[Data entries]
- - -

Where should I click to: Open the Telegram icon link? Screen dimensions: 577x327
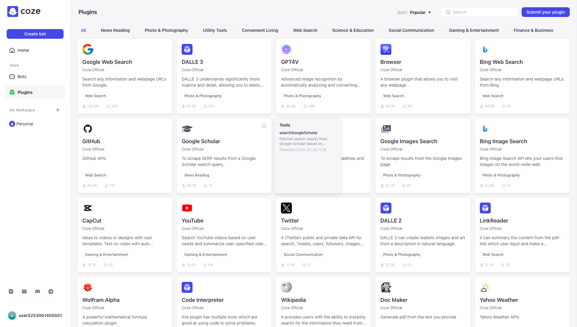[51, 292]
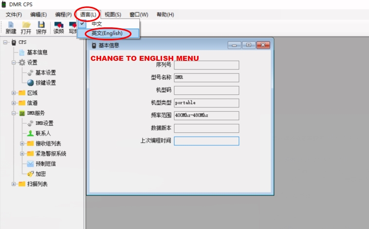Select 按键设置 globe icon item
Screen dimensions: 369x229
coord(45,83)
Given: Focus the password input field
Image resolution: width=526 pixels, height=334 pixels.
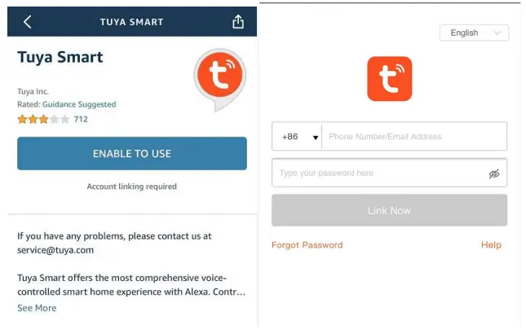Looking at the screenshot, I should (379, 174).
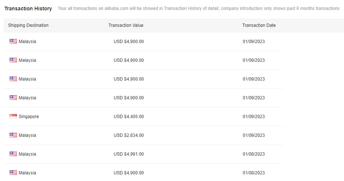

- - -

## Your goal
Once the pictures are dropped, repeat the data above exactly.

## Answer to the exercise
Where should I click to: Open the Telegram icon link? Screen dimensions: 577x327
[51, 292]
Select 按键设置 globe icon item
Screen dimensions: 369x229
coord(45,83)
Given: Focus the password input field
Image resolution: width=526 pixels, height=334 pixels.
Looking at the screenshot, I should (379, 174).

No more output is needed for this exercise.